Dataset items
+ + + +

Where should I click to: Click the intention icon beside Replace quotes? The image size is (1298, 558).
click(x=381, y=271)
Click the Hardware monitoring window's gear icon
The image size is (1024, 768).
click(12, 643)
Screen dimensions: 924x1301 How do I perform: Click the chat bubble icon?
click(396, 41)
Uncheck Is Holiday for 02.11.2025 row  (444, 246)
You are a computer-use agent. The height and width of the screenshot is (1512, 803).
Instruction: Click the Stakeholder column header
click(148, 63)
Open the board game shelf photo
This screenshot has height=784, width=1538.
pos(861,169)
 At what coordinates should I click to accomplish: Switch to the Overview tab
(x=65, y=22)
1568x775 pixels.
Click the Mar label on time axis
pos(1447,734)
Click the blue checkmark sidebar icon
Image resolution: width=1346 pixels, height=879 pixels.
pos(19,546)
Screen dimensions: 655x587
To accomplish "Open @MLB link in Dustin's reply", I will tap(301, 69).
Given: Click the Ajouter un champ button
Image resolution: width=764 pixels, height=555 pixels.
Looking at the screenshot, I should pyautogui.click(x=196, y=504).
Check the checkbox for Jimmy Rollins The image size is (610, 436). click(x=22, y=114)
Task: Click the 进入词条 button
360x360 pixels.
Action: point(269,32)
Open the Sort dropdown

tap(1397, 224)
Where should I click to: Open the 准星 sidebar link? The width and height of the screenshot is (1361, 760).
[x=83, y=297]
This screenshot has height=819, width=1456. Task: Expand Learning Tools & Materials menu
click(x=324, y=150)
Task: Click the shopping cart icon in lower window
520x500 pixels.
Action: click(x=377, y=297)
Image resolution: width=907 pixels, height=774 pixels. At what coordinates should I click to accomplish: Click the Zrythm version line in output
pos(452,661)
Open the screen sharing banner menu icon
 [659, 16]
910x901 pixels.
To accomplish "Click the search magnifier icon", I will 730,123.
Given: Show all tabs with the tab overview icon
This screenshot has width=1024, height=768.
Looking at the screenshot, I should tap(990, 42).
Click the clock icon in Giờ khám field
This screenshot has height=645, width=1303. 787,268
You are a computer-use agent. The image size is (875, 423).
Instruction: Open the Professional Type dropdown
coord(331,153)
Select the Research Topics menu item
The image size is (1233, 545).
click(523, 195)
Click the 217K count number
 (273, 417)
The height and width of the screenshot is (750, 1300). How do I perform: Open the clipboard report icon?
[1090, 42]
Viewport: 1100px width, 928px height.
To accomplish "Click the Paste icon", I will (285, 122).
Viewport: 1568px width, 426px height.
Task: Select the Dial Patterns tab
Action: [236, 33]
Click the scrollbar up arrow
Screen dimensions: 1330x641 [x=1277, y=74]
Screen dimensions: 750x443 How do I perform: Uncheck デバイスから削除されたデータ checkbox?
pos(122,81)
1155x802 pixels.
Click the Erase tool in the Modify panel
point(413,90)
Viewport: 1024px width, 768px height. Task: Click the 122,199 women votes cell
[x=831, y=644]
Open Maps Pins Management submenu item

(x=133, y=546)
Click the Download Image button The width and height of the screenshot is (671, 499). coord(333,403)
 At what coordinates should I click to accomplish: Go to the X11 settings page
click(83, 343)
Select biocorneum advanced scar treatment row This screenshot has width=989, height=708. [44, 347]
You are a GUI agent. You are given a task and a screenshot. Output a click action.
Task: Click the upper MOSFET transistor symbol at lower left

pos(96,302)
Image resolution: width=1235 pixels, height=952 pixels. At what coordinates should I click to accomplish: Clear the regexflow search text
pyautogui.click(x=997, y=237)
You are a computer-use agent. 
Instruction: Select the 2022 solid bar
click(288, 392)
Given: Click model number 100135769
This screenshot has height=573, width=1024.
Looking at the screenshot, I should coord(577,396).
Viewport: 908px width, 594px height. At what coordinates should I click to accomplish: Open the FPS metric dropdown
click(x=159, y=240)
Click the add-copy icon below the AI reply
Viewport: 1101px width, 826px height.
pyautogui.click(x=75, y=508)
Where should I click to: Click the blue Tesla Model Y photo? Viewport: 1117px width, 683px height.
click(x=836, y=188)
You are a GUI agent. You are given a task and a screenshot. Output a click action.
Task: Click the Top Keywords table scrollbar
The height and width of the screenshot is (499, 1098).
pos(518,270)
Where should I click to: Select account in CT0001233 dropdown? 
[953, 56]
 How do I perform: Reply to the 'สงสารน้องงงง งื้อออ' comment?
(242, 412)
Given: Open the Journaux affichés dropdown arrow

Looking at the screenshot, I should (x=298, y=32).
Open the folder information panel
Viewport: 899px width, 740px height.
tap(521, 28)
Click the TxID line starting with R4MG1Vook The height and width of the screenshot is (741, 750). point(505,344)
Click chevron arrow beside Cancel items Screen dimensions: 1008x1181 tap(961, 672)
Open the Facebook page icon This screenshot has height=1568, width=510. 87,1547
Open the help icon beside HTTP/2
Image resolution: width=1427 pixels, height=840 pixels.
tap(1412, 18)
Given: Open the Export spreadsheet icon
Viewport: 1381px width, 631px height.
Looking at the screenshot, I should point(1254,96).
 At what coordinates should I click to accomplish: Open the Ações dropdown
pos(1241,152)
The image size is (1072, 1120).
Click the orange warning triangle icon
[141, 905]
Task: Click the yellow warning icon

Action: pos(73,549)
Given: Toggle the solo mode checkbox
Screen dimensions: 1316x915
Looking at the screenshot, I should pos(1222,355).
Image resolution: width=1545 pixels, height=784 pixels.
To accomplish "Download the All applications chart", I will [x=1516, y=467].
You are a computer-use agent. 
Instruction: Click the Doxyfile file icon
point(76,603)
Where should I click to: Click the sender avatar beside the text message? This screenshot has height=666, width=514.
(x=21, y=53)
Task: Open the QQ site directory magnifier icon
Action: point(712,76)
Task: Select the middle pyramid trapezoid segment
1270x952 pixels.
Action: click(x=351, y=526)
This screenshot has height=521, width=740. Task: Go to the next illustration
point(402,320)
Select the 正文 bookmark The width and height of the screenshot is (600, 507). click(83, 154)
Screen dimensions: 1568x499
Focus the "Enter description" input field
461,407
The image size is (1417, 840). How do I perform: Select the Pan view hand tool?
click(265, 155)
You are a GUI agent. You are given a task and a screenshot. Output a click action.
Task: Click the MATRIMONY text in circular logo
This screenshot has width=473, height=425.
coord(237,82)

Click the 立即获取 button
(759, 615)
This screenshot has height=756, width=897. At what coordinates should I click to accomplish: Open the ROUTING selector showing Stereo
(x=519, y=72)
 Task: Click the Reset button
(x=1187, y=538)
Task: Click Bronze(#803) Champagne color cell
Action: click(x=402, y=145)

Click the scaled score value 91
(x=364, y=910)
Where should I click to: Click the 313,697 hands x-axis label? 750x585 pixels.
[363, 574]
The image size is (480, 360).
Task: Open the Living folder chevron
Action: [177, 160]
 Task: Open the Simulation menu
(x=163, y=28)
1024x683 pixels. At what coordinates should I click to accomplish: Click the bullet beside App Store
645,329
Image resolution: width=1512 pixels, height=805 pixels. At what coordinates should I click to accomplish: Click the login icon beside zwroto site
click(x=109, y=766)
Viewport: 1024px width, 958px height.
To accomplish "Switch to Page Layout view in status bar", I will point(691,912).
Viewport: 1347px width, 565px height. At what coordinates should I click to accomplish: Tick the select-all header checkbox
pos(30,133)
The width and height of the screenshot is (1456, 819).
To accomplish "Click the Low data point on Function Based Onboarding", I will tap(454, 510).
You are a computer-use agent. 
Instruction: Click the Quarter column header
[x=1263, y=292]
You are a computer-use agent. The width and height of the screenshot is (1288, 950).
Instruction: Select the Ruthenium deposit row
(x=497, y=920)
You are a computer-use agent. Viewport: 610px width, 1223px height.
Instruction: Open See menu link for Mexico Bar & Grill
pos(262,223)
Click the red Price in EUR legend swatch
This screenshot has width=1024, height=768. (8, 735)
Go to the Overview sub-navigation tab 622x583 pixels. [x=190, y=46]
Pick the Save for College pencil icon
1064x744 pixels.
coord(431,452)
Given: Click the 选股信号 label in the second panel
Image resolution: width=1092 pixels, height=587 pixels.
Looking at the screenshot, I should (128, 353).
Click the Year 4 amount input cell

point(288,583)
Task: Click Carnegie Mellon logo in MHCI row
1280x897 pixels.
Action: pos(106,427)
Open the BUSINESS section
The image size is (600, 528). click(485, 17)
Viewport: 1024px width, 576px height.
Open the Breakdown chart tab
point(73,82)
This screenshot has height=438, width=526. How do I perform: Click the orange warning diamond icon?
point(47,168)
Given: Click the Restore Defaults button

+ + + +

■ Aim of the task:
What you copy out must be exactly the lines from the line containing "The width and height of the screenshot is (1456, 819)." through the end of the records.

■ Finished task:
The width and height of the screenshot is (1456, 819).
To accomplish "Click the Low data point on Function Based Onboarding", I will tap(454, 510).
You are a computer-use agent. 
Instruction: Click the Quarter column header
[x=1263, y=292]
You are a computer-use agent. The width and height of the screenshot is (1288, 950).
Instruction: Select the Ruthenium deposit row
(x=497, y=920)
You are a computer-use agent. Viewport: 610px width, 1223px height.
Instruction: Open See menu link for Mexico Bar & Grill
pos(262,223)
Click the red Price in EUR legend swatch
This screenshot has width=1024, height=768. (8, 735)
Go to the Overview sub-navigation tab 622x583 pixels. [x=190, y=46]
Pick the Save for College pencil icon
1064x744 pixels.
coord(431,452)
Given: Click the 选股信号 label in the second panel
Image resolution: width=1092 pixels, height=587 pixels.
Looking at the screenshot, I should (128, 353).
Click the Year 4 amount input cell

point(288,583)
Task: Click Carnegie Mellon logo in MHCI row
1280x897 pixels.
Action: pos(106,427)
Open the BUSINESS section
The image size is (600, 528). click(485, 17)
Viewport: 1024px width, 576px height.
Open the Breakdown chart tab
point(73,82)
This screenshot has height=438, width=526. How do I perform: Click the orange warning diamond icon?
point(47,168)
Given: Click the Restore Defaults button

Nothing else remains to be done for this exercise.